According to the muffler 8 which is constructed as described in this embodiment, the exhaust gas G that has been spouted from the exhaust port 5 of the internal combustion engine 1 is introduced, via the exhaust gas inlet port 15 , into the first expansion chamber 10 at nearly the acoustic velocity and is permitted to expand and diffuse therein, thereby enabling the exhaust sound to be attenuated. In this case, almost all of the exhaust gas G that has been introduced into the first expansion chamber 10 is impinged at first against the bottom (bottom wall panel 13 ) of the first expansion chamber 10 located facing the exhaust port 5 and is then reflected therefrom. The reflected exhaust gas G is ejected via the blow-off ports 16 , 17 and 18 into the second expansion chamber 20 , thus permitting the reflected exhaust gas to expand and diffuse therein, thereby enabling the exhaust sound to be further attenuated.

The exhaust gas G that has been expanded and diffused in the second expansion chamber 20 is ejected, via the impingement openings 41 and 42 attached to the second expansion chamber 20 , into the collision chamber 30 . At this point, the exhaust gas is divided into two exhaust gas flows G 1 and G 2 , which are subsequently impinged against each other and then permitted to be discharged from the final exhaust ports 51 and 52 attached to the collision chamber 30 so as to be discharged outside and diffused into the air atmosphere.

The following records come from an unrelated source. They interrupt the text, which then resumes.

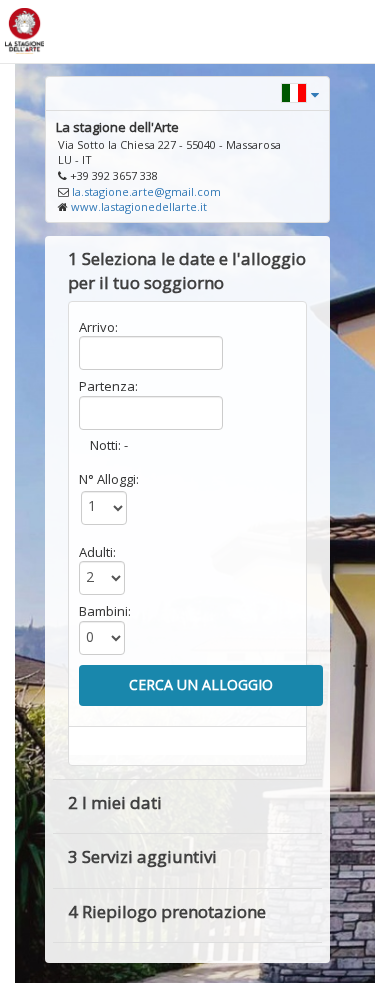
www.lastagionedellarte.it (139, 206)
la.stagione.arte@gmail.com (146, 191)
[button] (300, 91)
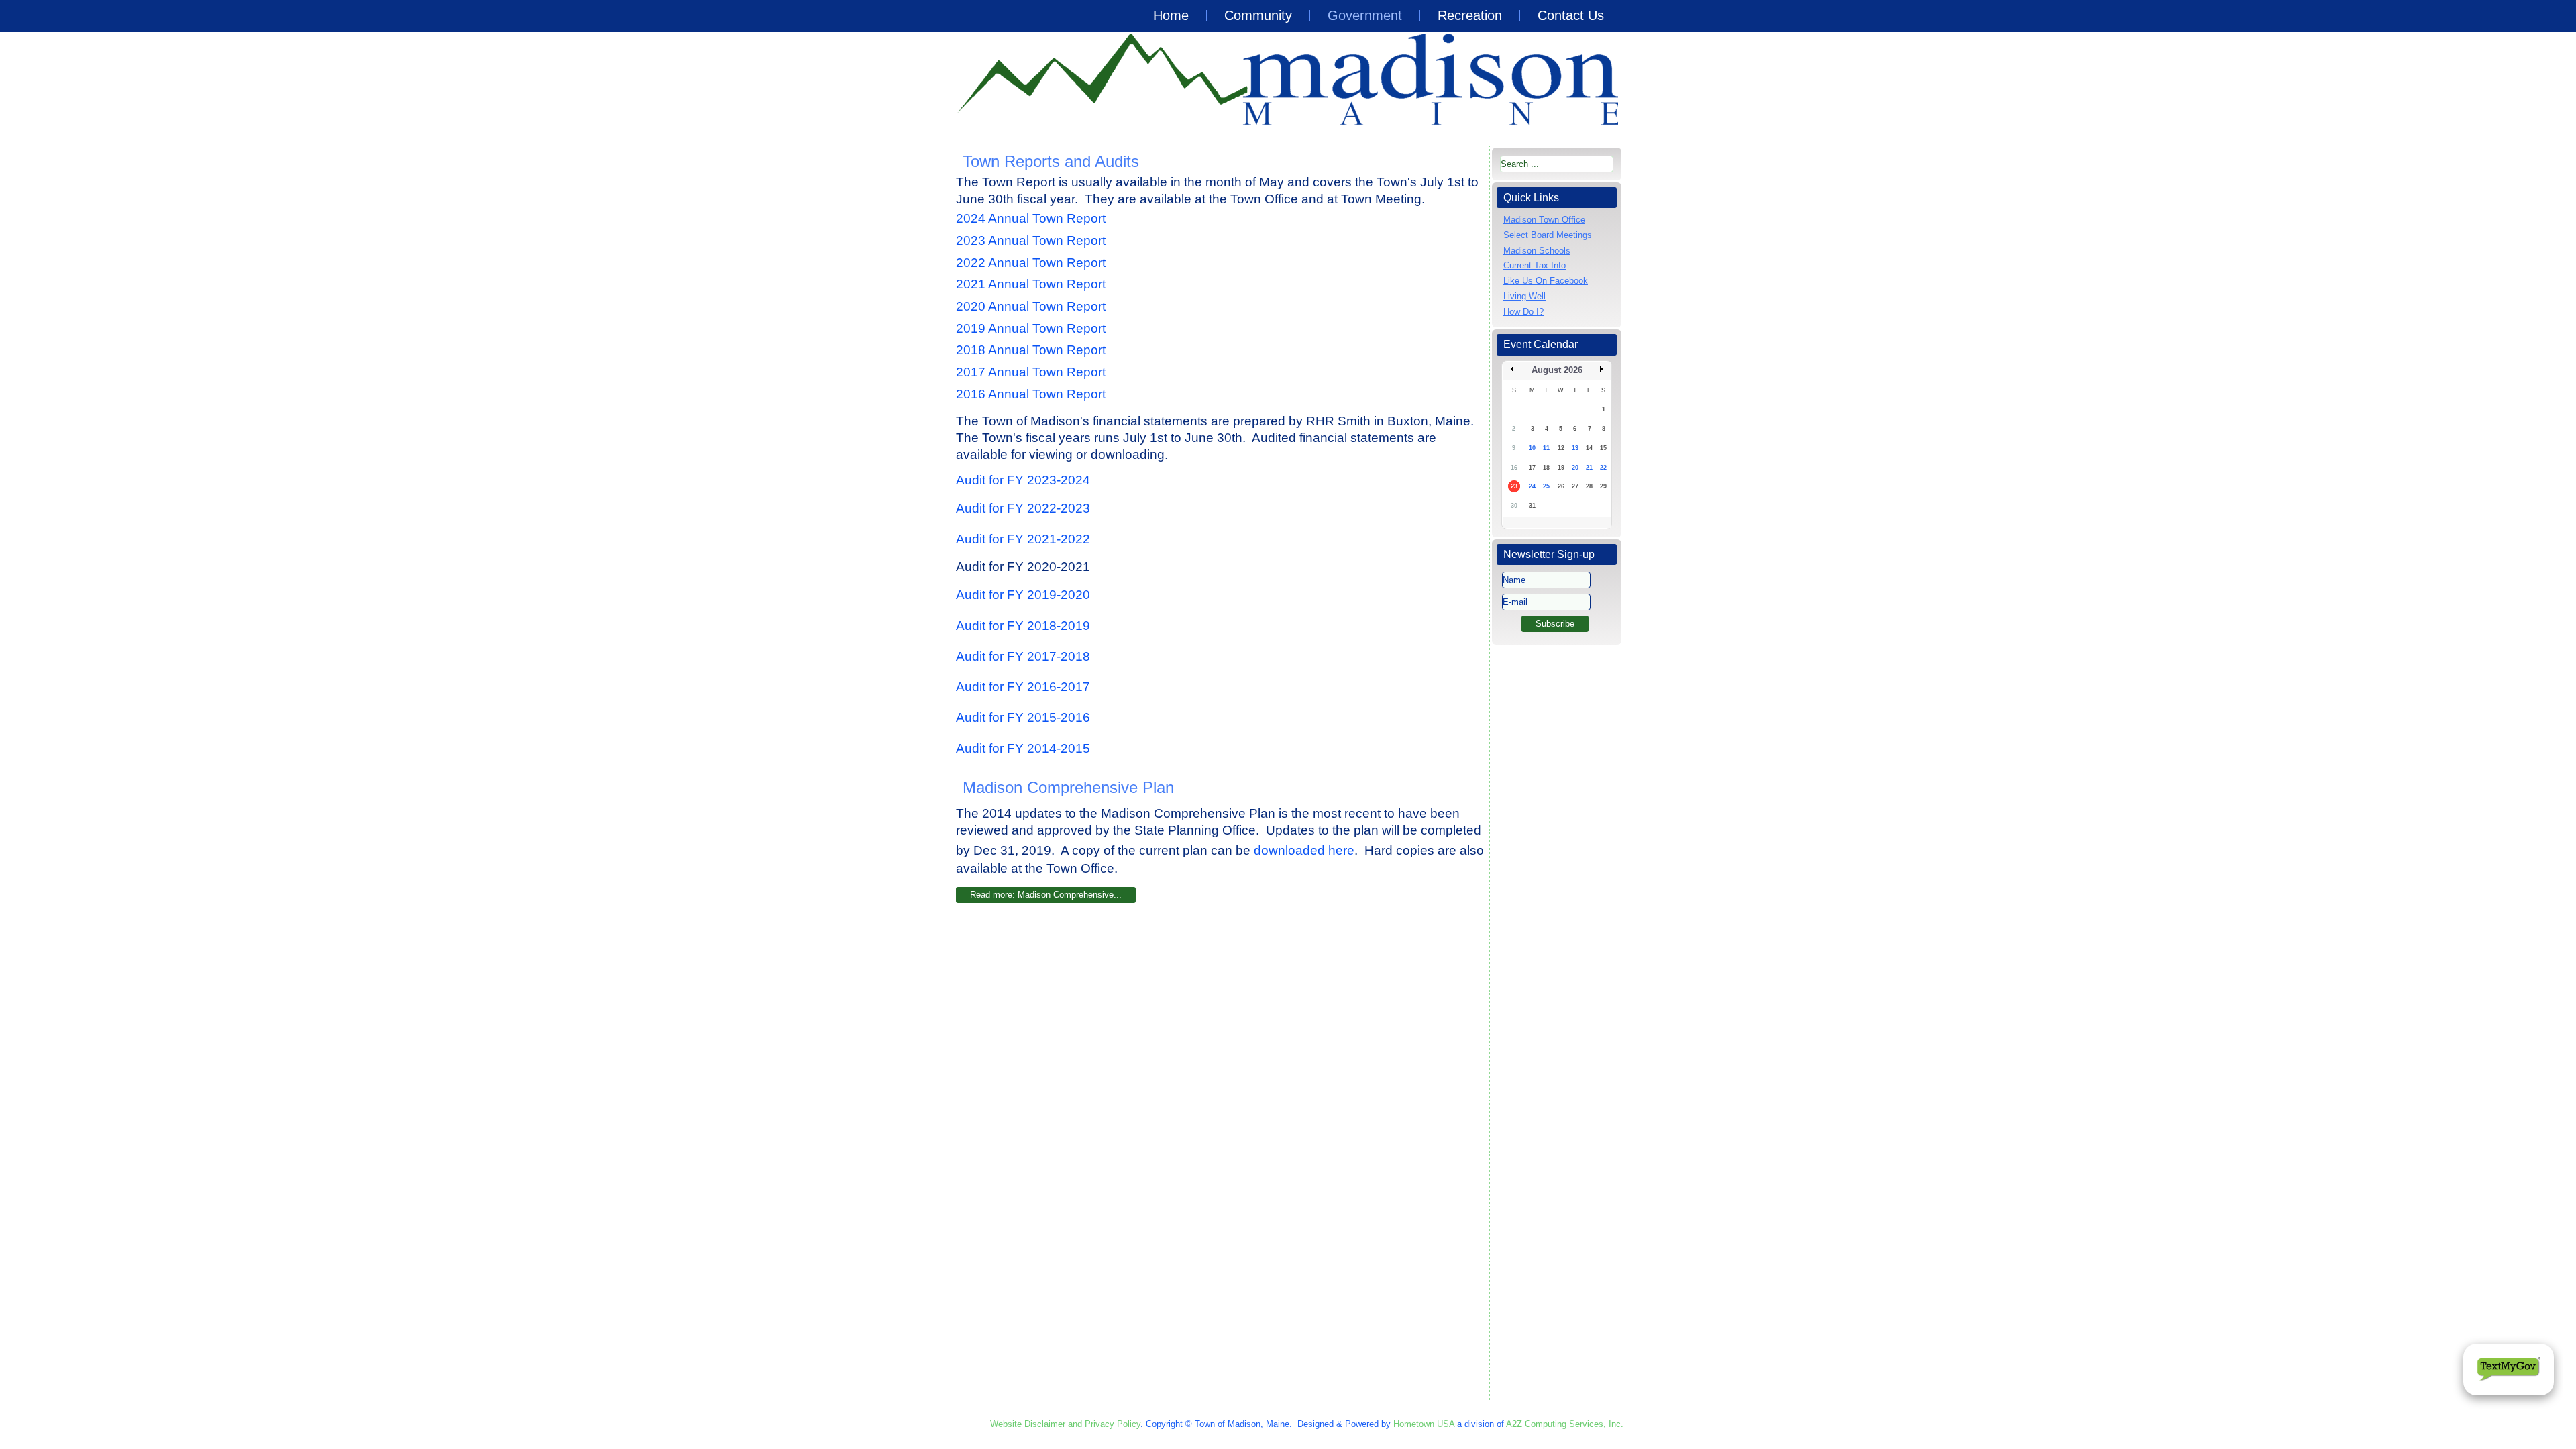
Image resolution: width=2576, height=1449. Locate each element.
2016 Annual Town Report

As explained above, since the exhaust gas G that has been ejected out of the exhaust port 5 of internal combustion engine 1 is divided into at least two gas flows G 1 and G 2 , and at the same time, since these exhaust gas flows G 1 and G 2 are forced to impinge against each other before they are discharged into the external atmosphere from the final exhaust ports 51 and 52 , it is possible to significantly attenuate the energy of the exhaust gas flow to be discharged into the external atmosphere. As a result, it is now possible to effectively enhance the muffling effect of the muffler without needing to increase the capacity of the muffler itself.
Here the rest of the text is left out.